EXERCISE DETAILS ▸ Repeat verbatim, and only, the lines of the data below, beginning at the line that contains "Task: Open the Tools menu" and stopping after the line that contains "This screenshot has width=1288, height=941.".

INFORMATION SUPPLIED ▸
◆ ◆ ◆ ◆

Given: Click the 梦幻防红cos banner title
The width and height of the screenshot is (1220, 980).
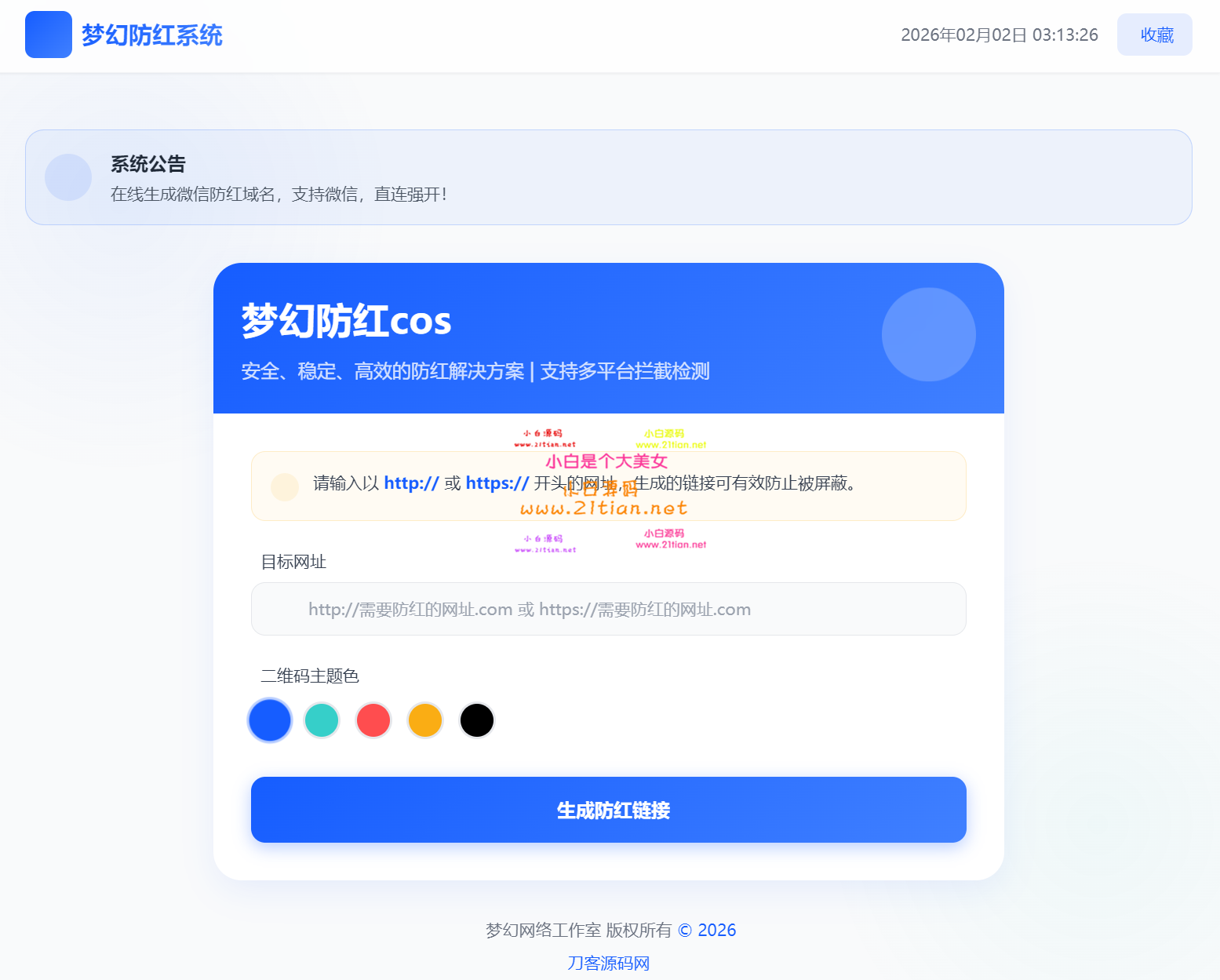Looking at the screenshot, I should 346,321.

◆ ◆ ◆ ◆

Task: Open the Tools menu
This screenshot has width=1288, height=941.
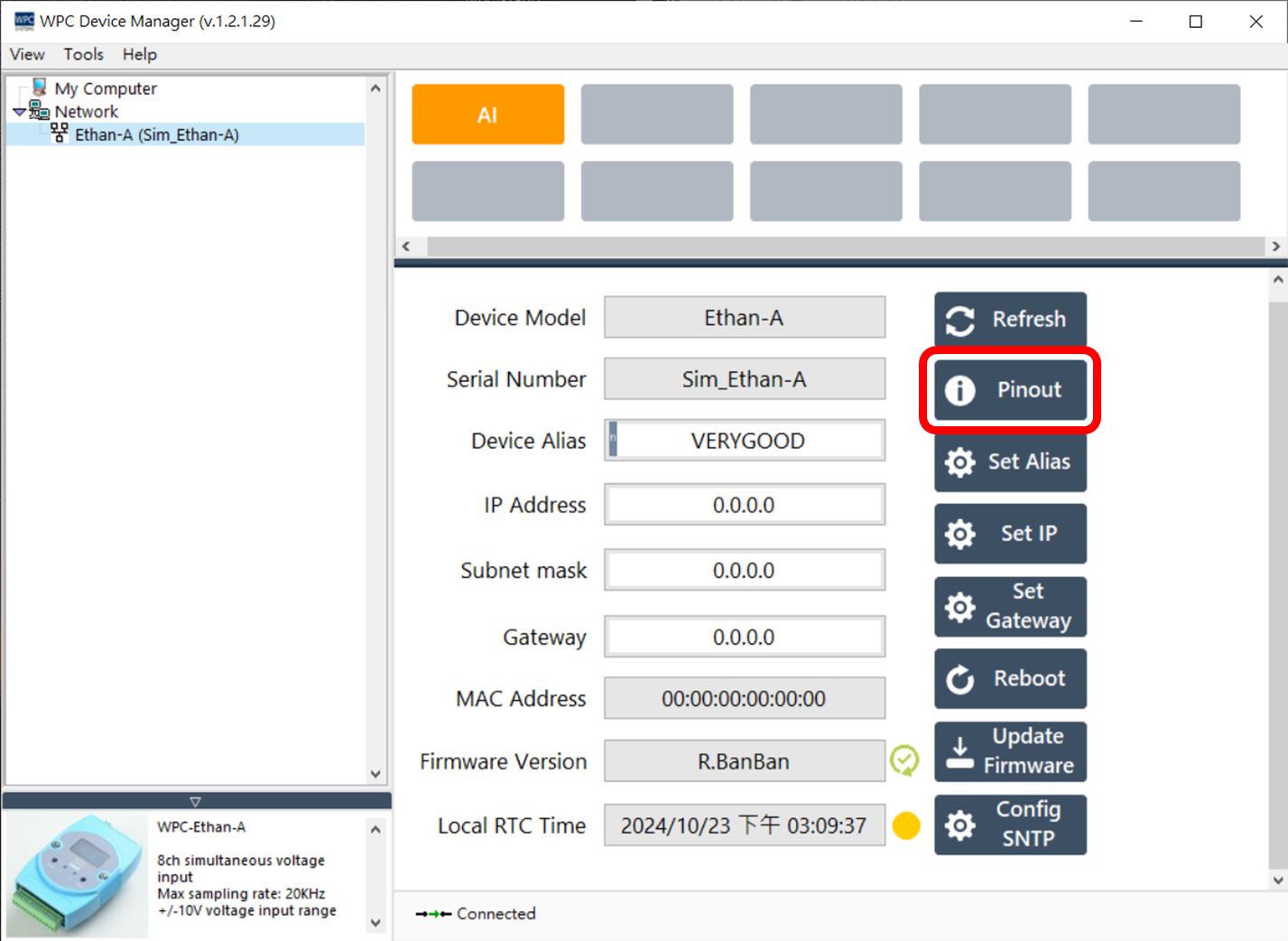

◆ ◆ ◆ ◆

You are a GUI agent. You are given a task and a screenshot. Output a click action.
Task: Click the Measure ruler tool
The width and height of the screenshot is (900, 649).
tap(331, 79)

◆ ◆ ◆ ◆

COMPLETED TASK ▸
Task: Open the Tools menu
This screenshot has width=1288, height=941.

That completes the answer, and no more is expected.